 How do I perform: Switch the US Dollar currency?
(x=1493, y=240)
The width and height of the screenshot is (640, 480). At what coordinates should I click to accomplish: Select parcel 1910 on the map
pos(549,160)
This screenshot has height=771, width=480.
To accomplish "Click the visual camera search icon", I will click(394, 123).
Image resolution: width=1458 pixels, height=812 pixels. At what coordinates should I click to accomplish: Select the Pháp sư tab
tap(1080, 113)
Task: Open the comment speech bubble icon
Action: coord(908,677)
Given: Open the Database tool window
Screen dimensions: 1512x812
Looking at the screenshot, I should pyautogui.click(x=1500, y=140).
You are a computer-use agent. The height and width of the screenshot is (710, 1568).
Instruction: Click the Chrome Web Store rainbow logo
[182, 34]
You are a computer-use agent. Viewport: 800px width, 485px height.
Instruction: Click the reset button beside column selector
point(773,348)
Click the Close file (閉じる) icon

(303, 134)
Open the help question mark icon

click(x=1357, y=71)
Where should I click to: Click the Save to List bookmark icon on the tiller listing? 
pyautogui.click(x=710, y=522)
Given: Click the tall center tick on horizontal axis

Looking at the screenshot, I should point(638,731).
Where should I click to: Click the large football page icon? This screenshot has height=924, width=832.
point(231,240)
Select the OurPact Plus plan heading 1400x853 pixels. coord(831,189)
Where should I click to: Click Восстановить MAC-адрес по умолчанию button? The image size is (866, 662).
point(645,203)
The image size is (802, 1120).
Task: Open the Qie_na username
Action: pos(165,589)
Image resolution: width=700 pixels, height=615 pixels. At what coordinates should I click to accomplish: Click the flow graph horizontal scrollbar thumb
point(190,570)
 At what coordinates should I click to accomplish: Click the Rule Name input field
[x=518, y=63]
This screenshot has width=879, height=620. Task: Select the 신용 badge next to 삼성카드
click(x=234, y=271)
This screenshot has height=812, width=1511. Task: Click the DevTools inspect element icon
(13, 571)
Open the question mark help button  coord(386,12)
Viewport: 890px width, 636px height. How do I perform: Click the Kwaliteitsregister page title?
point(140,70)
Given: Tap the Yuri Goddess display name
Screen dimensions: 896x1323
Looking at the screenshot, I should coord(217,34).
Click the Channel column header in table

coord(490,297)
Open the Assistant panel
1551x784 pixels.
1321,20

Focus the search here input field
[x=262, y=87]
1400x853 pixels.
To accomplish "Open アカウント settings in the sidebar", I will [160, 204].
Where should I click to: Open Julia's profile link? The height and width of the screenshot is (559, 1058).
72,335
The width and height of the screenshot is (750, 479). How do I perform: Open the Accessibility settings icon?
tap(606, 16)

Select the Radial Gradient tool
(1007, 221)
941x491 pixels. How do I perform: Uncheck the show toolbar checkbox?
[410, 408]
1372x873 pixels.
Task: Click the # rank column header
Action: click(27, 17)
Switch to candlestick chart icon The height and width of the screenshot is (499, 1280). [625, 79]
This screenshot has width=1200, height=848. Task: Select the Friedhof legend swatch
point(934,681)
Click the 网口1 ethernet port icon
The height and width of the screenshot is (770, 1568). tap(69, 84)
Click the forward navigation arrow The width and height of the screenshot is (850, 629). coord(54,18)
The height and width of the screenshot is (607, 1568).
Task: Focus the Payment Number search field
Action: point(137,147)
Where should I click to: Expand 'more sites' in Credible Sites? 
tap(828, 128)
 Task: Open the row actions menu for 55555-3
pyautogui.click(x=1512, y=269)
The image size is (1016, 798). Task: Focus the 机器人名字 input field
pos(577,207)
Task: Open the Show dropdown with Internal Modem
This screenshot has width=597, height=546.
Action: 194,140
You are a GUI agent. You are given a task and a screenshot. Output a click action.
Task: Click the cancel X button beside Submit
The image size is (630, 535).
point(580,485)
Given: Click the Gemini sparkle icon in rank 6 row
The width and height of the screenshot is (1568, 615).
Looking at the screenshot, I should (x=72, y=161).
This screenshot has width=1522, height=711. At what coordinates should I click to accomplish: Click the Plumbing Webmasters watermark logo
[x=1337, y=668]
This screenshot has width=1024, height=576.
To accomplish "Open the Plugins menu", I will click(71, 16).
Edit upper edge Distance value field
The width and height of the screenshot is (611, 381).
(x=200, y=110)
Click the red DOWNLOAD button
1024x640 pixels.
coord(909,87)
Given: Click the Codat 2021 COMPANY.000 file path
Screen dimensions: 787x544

__________________________________________________

[AIM OF THE EXERCISE]
Every line above is to be transcribed exactly, with nothing dropped.

[EXPECTED OUTPUT]
 How do I perform: Switch the US Dollar currency?
(x=1493, y=240)
The width and height of the screenshot is (640, 480). At what coordinates should I click to accomplish: Select parcel 1910 on the map
pos(549,160)
This screenshot has height=771, width=480.
To accomplish "Click the visual camera search icon", I will click(394, 123).
Image resolution: width=1458 pixels, height=812 pixels. At what coordinates should I click to accomplish: Select the Pháp sư tab
tap(1080, 113)
Task: Open the comment speech bubble icon
Action: coord(908,677)
Given: Open the Database tool window
Screen dimensions: 1512x812
Looking at the screenshot, I should pyautogui.click(x=1500, y=140).
You are a computer-use agent. The height and width of the screenshot is (710, 1568).
Instruction: Click the Chrome Web Store rainbow logo
[182, 34]
You are a computer-use agent. Viewport: 800px width, 485px height.
Instruction: Click the reset button beside column selector
point(773,348)
Click the Close file (閉じる) icon

(303, 134)
Open the help question mark icon

click(x=1357, y=71)
Where should I click to: Click the Save to List bookmark icon on the tiller listing? 
pyautogui.click(x=710, y=522)
Given: Click the tall center tick on horizontal axis

Looking at the screenshot, I should point(638,731).
Where should I click to: Click the large football page icon? This screenshot has height=924, width=832.
point(231,240)
Select the OurPact Plus plan heading 1400x853 pixels. coord(831,189)
Where should I click to: Click Восстановить MAC-адрес по умолчанию button? The image size is (866, 662).
point(645,203)
The image size is (802, 1120).
Task: Open the Qie_na username
Action: pos(165,589)
Image resolution: width=700 pixels, height=615 pixels. At what coordinates should I click to accomplish: Click the flow graph horizontal scrollbar thumb
point(190,570)
 At what coordinates should I click to accomplish: Click the Rule Name input field
[x=518, y=63]
This screenshot has width=879, height=620. Task: Select the 신용 badge next to 삼성카드
click(x=234, y=271)
This screenshot has height=812, width=1511. Task: Click the DevTools inspect element icon
(13, 571)
Open the question mark help button  coord(386,12)
Viewport: 890px width, 636px height. How do I perform: Click the Kwaliteitsregister page title?
point(140,70)
Given: Tap the Yuri Goddess display name
Screen dimensions: 896x1323
Looking at the screenshot, I should coord(217,34).
Click the Channel column header in table

coord(490,297)
Open the Assistant panel
1551x784 pixels.
1321,20

Focus the search here input field
[x=262, y=87]
1400x853 pixels.
To accomplish "Open アカウント settings in the sidebar", I will [160, 204].
Where should I click to: Open Julia's profile link? The height and width of the screenshot is (559, 1058).
72,335
The width and height of the screenshot is (750, 479). How do I perform: Open the Accessibility settings icon?
tap(606, 16)

Select the Radial Gradient tool
(1007, 221)
941x491 pixels. How do I perform: Uncheck the show toolbar checkbox?
[410, 408]
1372x873 pixels.
Task: Click the # rank column header
Action: click(27, 17)
Switch to candlestick chart icon The height and width of the screenshot is (499, 1280). [625, 79]
This screenshot has width=1200, height=848. Task: Select the Friedhof legend swatch
point(934,681)
Click the 网口1 ethernet port icon
The height and width of the screenshot is (770, 1568). tap(69, 84)
Click the forward navigation arrow The width and height of the screenshot is (850, 629). coord(54,18)
The height and width of the screenshot is (607, 1568).
Task: Focus the Payment Number search field
Action: point(137,147)
Where should I click to: Expand 'more sites' in Credible Sites? 
tap(828, 128)
 Task: Open the row actions menu for 55555-3
pyautogui.click(x=1512, y=269)
The image size is (1016, 798). Task: Focus the 机器人名字 input field
pos(577,207)
Task: Open the Show dropdown with Internal Modem
This screenshot has width=597, height=546.
Action: 194,140
You are a GUI agent. You are given a task and a screenshot. Output a click action.
Task: Click the cancel X button beside Submit
The image size is (630, 535).
point(580,485)
Given: Click the Gemini sparkle icon in rank 6 row
The width and height of the screenshot is (1568, 615).
Looking at the screenshot, I should (x=72, y=161).
This screenshot has width=1522, height=711. At what coordinates should I click to accomplish: Click the Plumbing Webmasters watermark logo
[x=1337, y=668]
This screenshot has width=1024, height=576.
To accomplish "Open the Plugins menu", I will click(71, 16).
Edit upper edge Distance value field
The width and height of the screenshot is (611, 381).
(x=200, y=110)
Click the red DOWNLOAD button
1024x640 pixels.
coord(909,87)
Given: Click the Codat 2021 COMPANY.000 file path
Screen dimensions: 787x544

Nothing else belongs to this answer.